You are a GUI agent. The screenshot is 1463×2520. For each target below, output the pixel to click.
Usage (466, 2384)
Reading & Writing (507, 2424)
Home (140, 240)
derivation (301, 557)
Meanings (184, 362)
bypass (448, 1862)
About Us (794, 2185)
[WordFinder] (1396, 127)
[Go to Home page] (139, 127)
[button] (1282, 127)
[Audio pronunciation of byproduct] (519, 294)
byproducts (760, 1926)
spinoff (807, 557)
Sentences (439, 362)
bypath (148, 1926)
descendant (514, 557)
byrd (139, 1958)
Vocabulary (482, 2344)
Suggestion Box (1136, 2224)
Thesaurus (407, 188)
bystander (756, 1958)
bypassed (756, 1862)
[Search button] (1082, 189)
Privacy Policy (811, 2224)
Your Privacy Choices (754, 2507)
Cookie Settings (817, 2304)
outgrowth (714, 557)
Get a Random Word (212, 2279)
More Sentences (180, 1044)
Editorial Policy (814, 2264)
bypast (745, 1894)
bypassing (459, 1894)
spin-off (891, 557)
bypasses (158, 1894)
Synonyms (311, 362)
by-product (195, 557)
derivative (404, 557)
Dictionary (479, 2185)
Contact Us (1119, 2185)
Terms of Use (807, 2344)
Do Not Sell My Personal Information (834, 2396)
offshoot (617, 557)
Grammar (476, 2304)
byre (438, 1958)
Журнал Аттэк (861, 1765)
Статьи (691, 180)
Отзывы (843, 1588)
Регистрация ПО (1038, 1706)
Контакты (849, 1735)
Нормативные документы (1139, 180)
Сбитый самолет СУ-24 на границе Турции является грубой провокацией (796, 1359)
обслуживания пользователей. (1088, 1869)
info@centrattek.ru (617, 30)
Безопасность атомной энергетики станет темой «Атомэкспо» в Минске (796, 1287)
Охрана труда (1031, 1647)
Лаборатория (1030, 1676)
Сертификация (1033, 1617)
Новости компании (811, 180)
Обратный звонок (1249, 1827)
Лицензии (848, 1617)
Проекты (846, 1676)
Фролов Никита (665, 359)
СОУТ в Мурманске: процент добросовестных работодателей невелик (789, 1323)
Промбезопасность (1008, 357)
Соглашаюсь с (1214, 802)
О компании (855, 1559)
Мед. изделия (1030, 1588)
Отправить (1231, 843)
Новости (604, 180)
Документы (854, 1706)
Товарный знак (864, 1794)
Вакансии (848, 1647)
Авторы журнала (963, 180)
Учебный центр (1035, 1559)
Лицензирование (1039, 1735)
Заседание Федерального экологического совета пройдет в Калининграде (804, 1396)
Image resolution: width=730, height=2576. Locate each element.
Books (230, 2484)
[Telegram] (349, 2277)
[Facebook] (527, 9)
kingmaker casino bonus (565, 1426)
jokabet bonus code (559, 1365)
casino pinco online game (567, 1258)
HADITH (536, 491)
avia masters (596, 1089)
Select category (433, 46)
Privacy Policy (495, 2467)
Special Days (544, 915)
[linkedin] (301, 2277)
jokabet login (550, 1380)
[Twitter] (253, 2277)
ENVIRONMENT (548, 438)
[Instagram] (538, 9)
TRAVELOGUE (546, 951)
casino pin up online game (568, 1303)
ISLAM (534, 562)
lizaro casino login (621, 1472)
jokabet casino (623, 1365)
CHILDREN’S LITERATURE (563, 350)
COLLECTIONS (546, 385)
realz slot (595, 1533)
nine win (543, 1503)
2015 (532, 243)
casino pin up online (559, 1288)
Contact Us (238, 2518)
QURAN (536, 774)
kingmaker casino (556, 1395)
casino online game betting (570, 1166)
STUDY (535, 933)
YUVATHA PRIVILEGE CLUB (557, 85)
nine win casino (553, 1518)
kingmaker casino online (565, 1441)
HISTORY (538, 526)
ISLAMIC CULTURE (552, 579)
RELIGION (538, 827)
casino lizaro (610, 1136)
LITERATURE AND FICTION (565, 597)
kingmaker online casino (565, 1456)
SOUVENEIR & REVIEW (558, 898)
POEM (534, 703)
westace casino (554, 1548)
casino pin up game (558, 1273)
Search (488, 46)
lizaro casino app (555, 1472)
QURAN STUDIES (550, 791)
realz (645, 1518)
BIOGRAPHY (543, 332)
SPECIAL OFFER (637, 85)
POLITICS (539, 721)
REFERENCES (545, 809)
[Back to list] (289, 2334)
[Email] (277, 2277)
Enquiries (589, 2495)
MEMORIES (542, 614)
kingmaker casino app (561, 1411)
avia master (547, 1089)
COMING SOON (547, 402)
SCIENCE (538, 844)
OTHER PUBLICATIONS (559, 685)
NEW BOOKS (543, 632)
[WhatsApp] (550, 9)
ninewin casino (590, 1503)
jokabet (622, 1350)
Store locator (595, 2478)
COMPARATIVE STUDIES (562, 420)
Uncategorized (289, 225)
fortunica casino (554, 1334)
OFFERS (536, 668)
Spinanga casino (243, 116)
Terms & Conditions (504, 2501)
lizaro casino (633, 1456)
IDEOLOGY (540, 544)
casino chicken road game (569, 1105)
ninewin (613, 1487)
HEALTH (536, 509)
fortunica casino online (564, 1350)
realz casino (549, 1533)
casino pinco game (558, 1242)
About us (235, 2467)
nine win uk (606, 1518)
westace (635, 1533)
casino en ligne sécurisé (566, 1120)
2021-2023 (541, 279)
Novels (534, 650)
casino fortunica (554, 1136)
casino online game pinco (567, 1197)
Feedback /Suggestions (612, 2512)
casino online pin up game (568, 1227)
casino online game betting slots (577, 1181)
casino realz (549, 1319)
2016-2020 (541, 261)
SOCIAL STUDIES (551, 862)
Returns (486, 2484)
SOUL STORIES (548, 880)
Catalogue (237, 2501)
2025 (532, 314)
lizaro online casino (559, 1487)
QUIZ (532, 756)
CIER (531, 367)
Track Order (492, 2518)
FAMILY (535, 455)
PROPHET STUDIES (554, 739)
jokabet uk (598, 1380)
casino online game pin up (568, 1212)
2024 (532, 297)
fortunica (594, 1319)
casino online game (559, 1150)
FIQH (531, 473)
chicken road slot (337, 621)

## How to complete this task
For each line of the entries that holds the word "Policy", pull that line out.

## Result below
Privacy Policy (811, 2224)
Editorial Policy (814, 2264)
Privacy Policy (495, 2467)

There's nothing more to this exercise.